Writing a feature entitled “We Intervene in Syria at Our Peril” Ed Husain has observed that moral arguments in foreign policy will only work if these are in line with the U.S. interests. Dwelling on how national interests conflict with morality, he poses a valid question such as if there were to be more protests in China next year, would the U.S. lead a bombing campaign on Beijing? Certainly not, one can easily comprehend this. In support of this Ed Husain quotes Lord Palmerston, and then George Washington, who said “Nations do not have friends, they have only interests”.
As Russian suspicions about U.S. motives of engineering regime change in Syria heighten, Robert Dreyfess through his write up “The U.S Should Stay Out of Syria” offers useful advice to the Obama administration for avoiding an “optional war”. Such war is categorized as a “war of choice” by Richard N. Haass the most appropriate example of which is 2003 Iraq war launched by George W. Bush guessing that Saddam Husain possessed weapons of mass destruction. As opined by Robert Dreyfess the Middle East’s major Sunni powers led by Saudi Arabia and Turkey are already lined up in support of regime change in Damascus.

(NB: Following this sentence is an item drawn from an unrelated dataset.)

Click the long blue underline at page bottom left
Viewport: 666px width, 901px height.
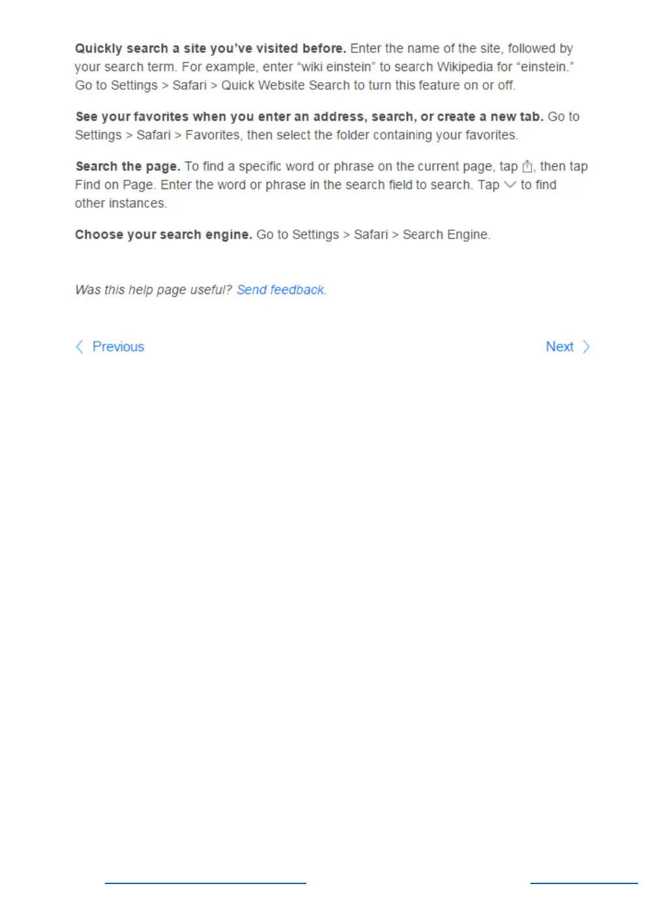click(205, 883)
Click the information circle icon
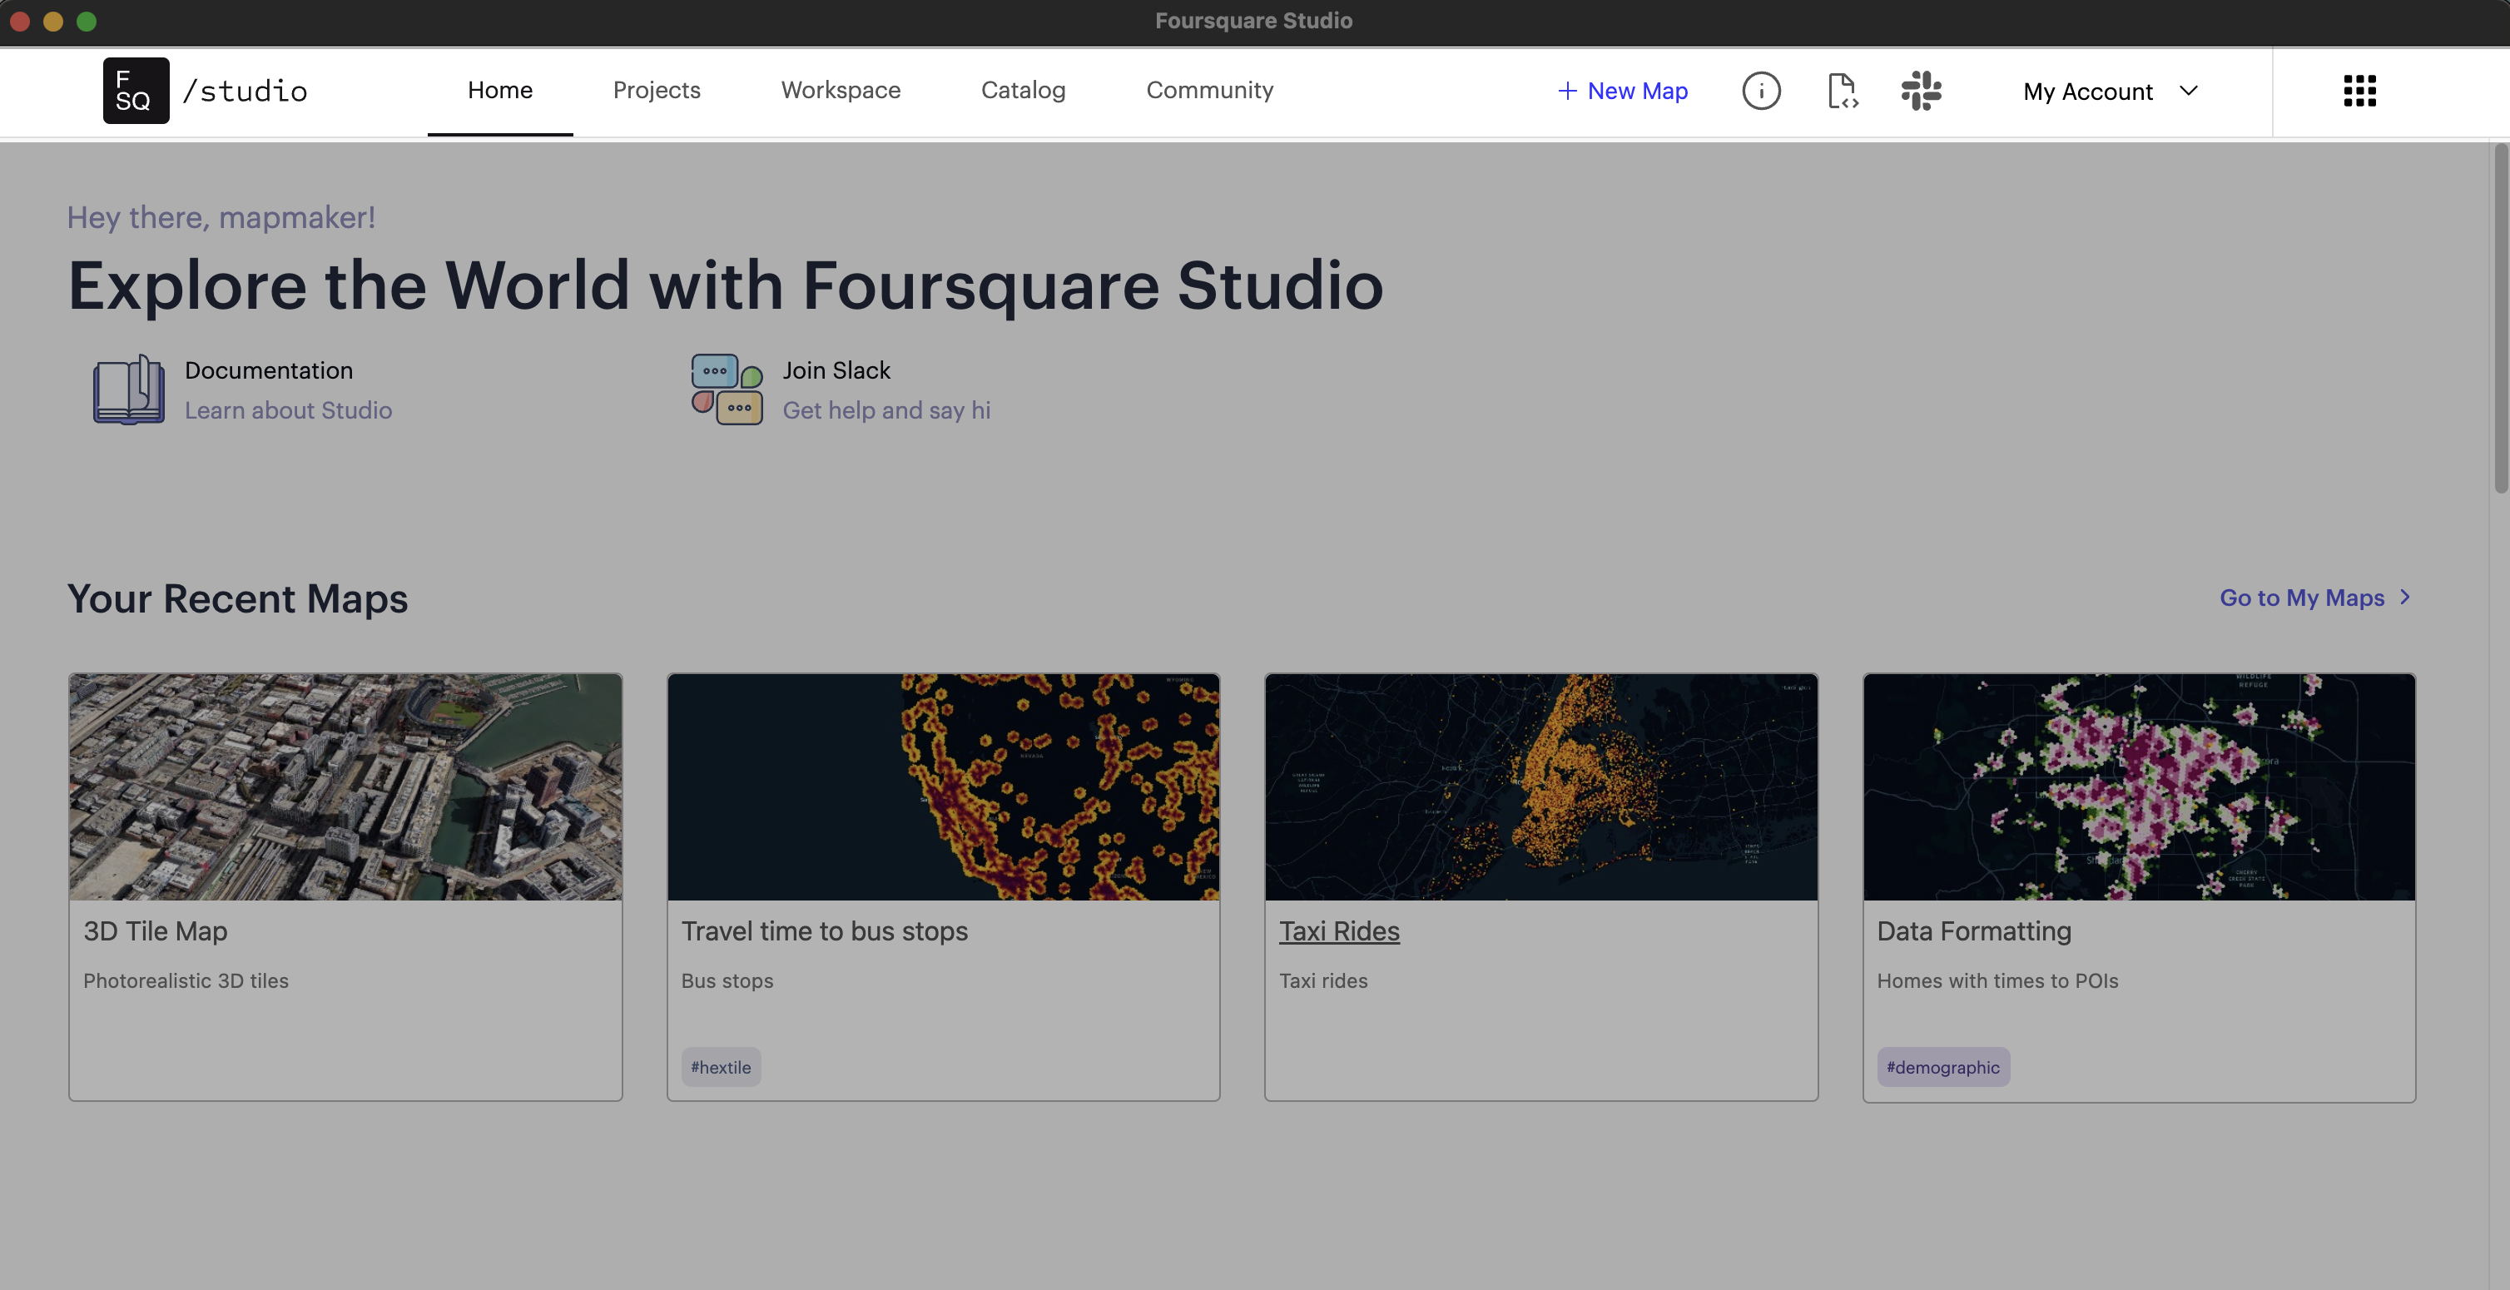This screenshot has height=1290, width=2510. coord(1760,91)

There is a growing perception that the U.S. is hell bent on isolating Shitte-dominated Iran accusing the Islamic Republic of secretly manufacturing nuclear bombs under the pretext of scientific research. By forcing Syrian leadership to relent power to the opposition group even by employing harsh economic sanctions, arms embargo and finally invoking the controversial norm of Responsibility to Protect, perhaps Americans believe that weakened Syria won’t be able to come to the rescue of Iran.

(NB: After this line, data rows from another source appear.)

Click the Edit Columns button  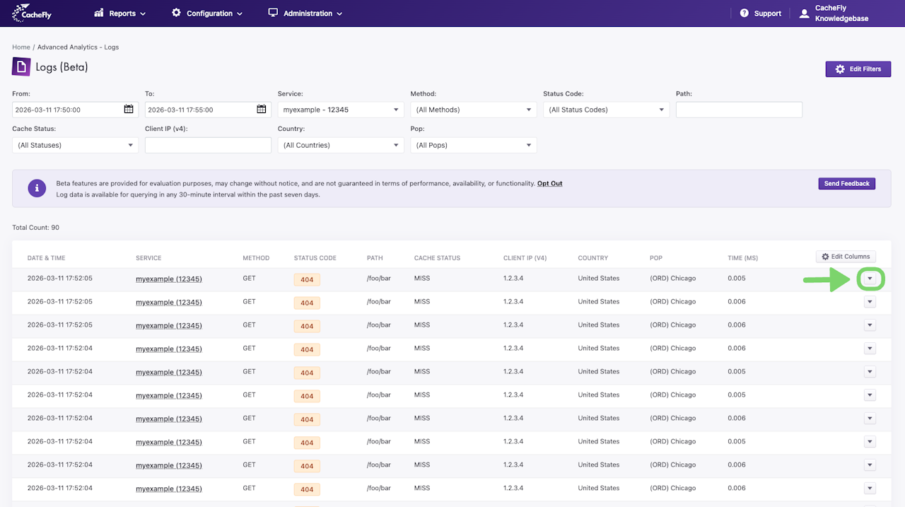(846, 257)
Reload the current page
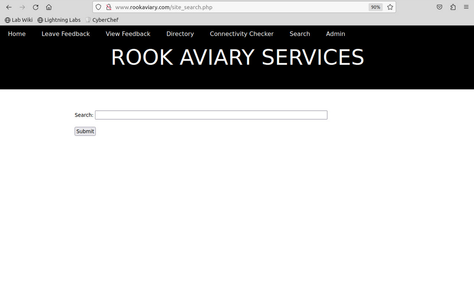This screenshot has width=474, height=292. click(36, 7)
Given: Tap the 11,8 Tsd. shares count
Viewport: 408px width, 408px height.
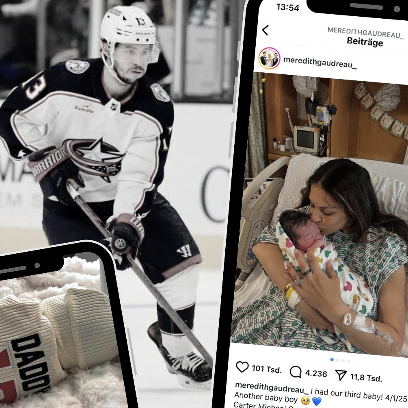Looking at the screenshot, I should pyautogui.click(x=366, y=377).
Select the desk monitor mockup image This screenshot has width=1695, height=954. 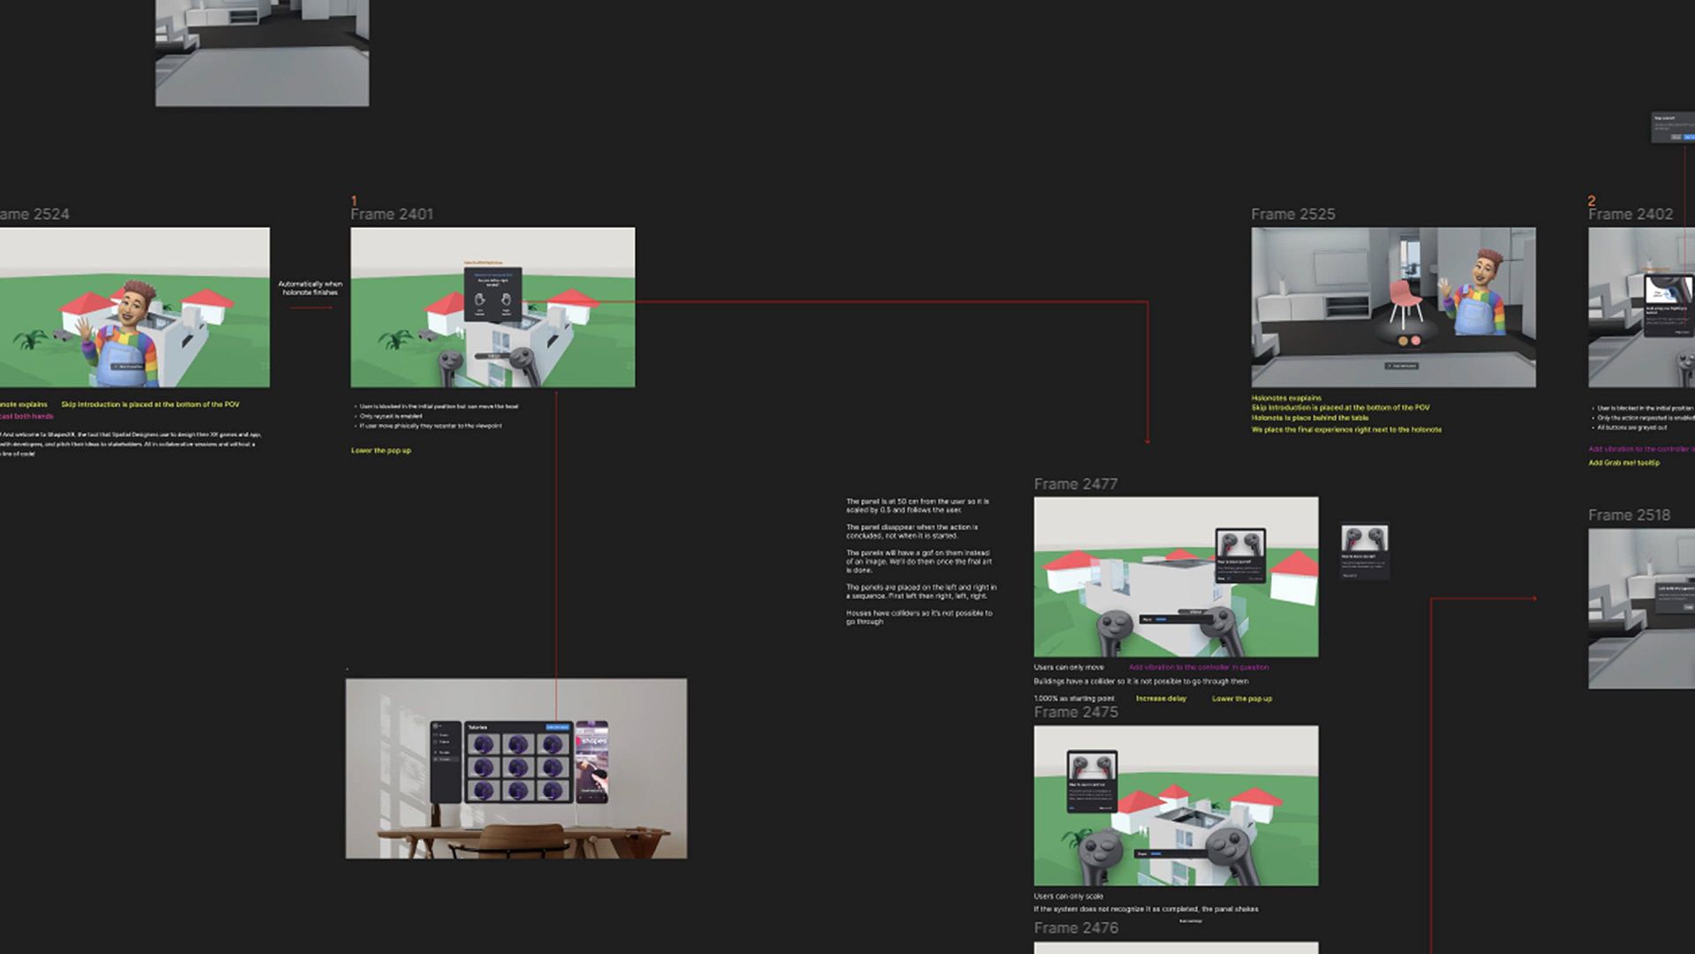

Aisling Byrne in “Asia Times” has been blunt in saying that “What we are seeing in Syria is a deliberate and calculated campaign to bring down the Assad government so as to replace it with a regime more compatible with U.S. interests in the region”. In the commentary “A Mistaken Case for Syrian Regime Change” the above author expresses the doubts about U.S. motives of leadership change in Syria. Such suspicion gets reinforced by American National Security Advisor Tom Donilon’s explanation in December 2011 when he said that “the end of president Bashar al-Assad regime would constitute Iran’s greatest setback in the region”.
The Russians have grounds for fear that the Libyan model might be pursued by the U.S. in view of its political and strategic objectives. In the wake of UN Security Council’s failure to agree on an action plan for ending violence in Syria, Russia’s Foreign Minister Sergei Laprov has been busy conducting diplomacy with president Bashar for resolving the crisis. There is no end of negotiations and hence Russian envoy to UN Vitaly Churkin has announced that “the Security Council is not the only diplomatic tool on the planet”.
He may be right but recent developments concerning Syria and confrontational positions taken by Washington and Moscow in this regard have reminded us of Cold War mentality among the major stakeholders.